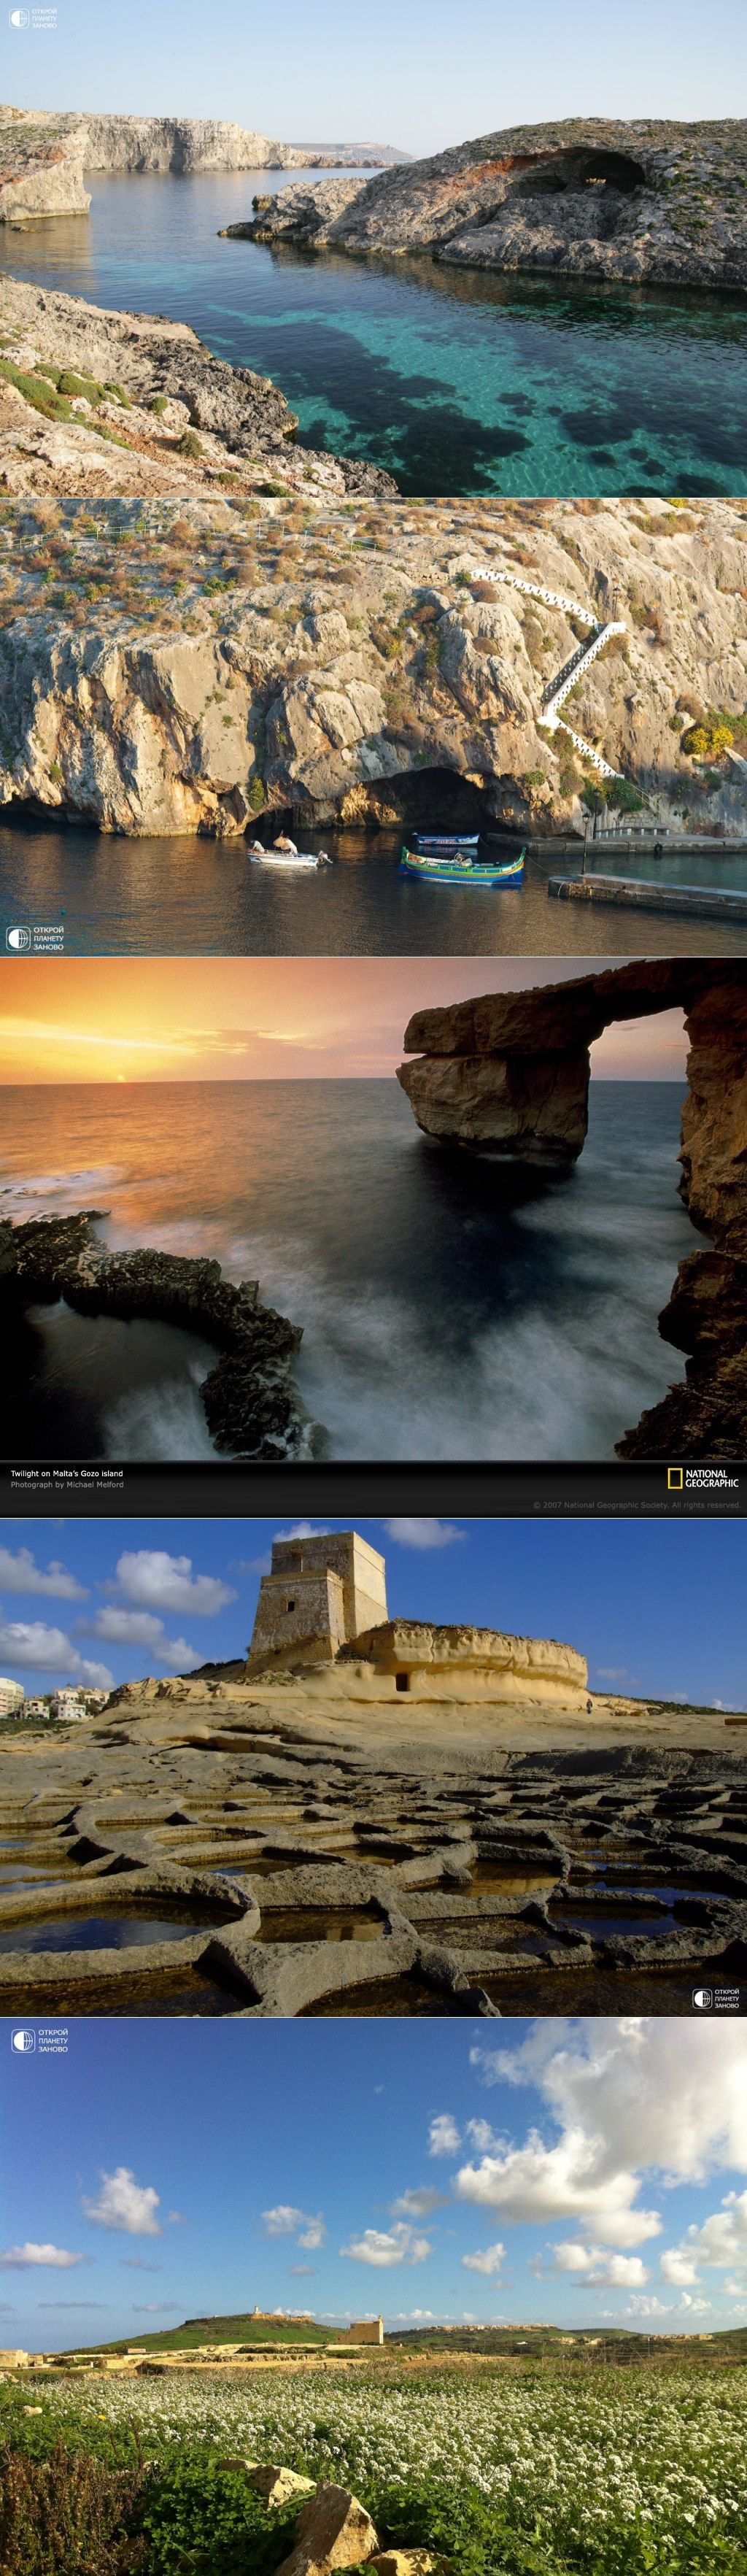Click the watermark logo on the lagoon photo
Image resolution: width=747 pixels, height=2576 pixels.
pyautogui.click(x=33, y=18)
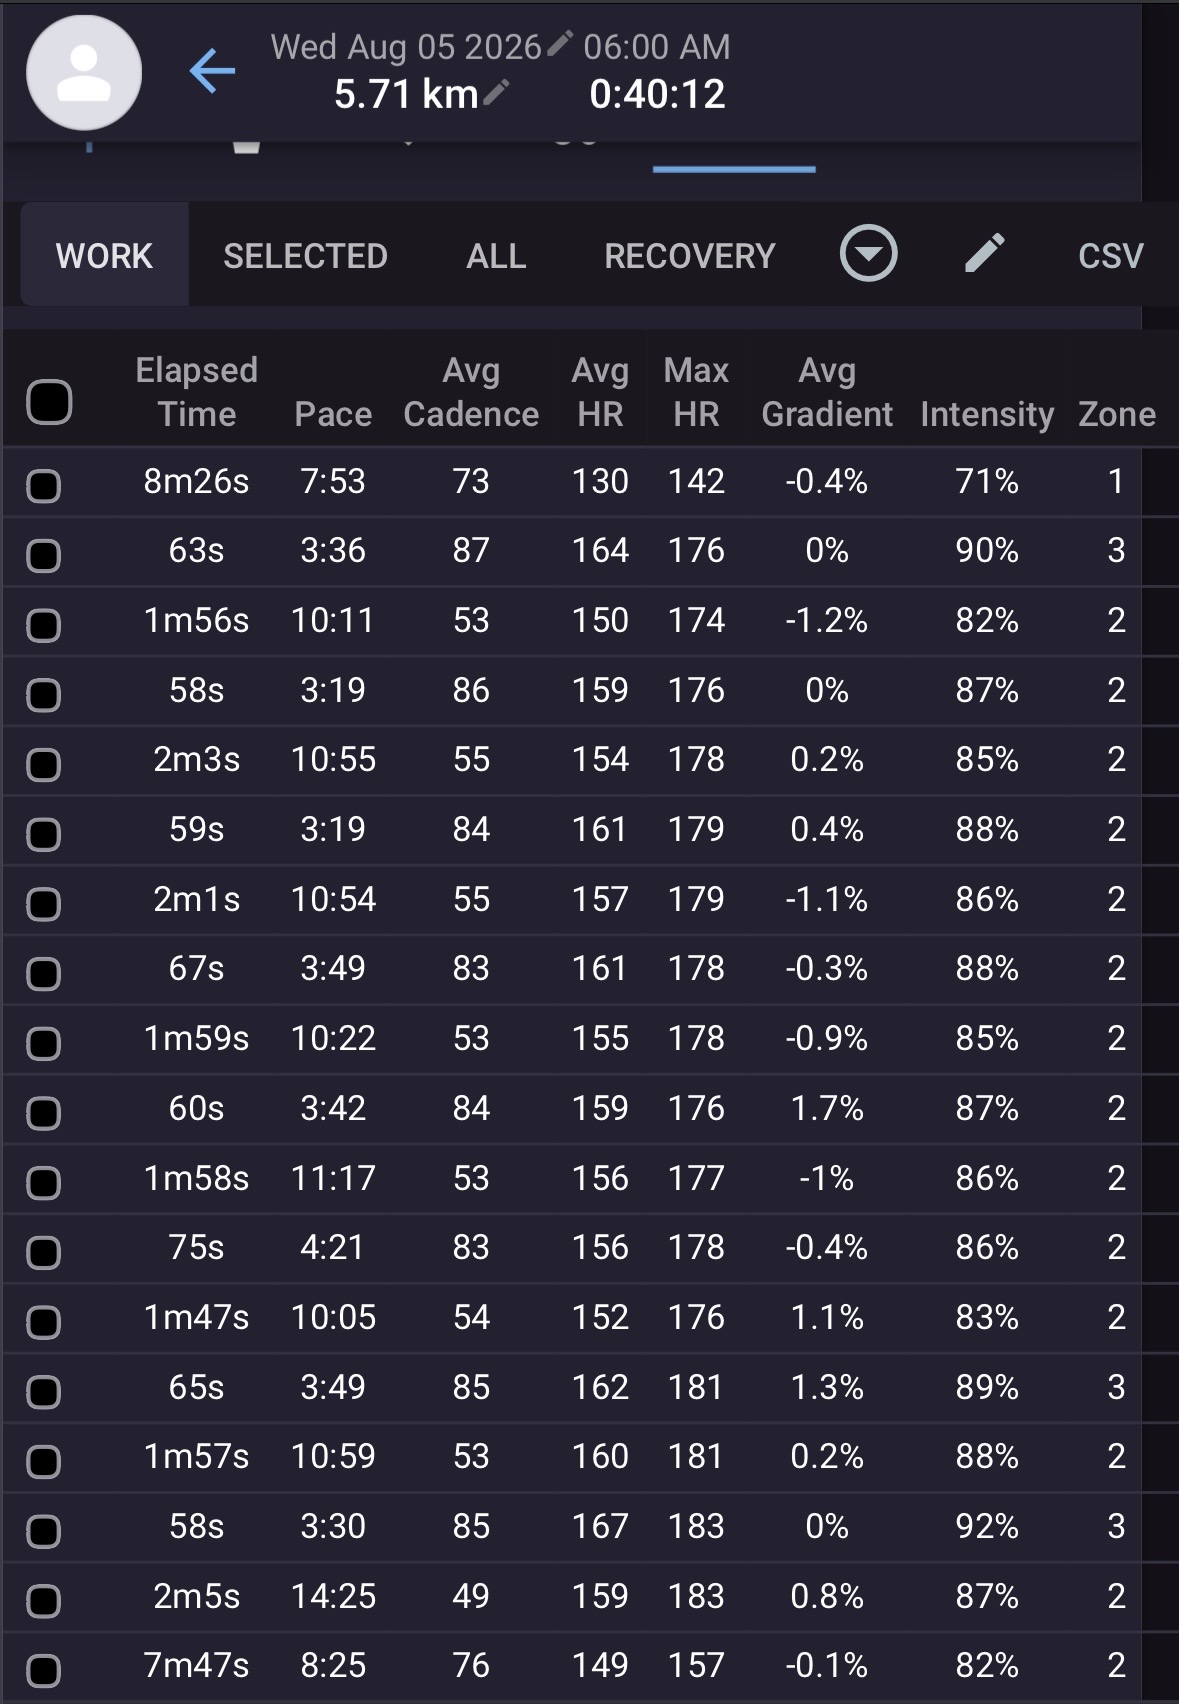Screen dimensions: 1179x1704
Task: Check the 63s lap at 3:36 pace
Action: 43,555
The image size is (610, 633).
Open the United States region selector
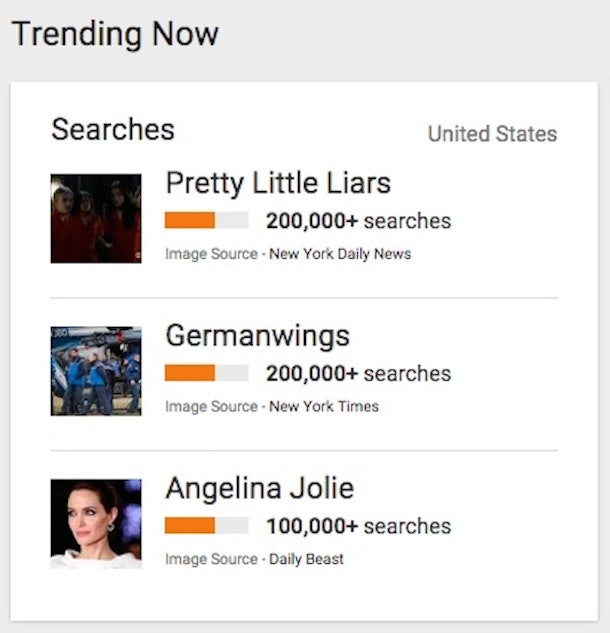click(492, 134)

* _What you need to do_:
Copy these lines word for word, omitting the pictures.

* _Answer to this task_:
Click the watermark logo on the lagoon photo
Image resolution: width=747 pixels, height=2576 pixels.
pyautogui.click(x=33, y=18)
Screen dimensions: 1179x1704
Task: Check the 63s lap at 3:36 pace
Action: 43,555
The image size is (610, 633).
Open the United States region selector
click(492, 134)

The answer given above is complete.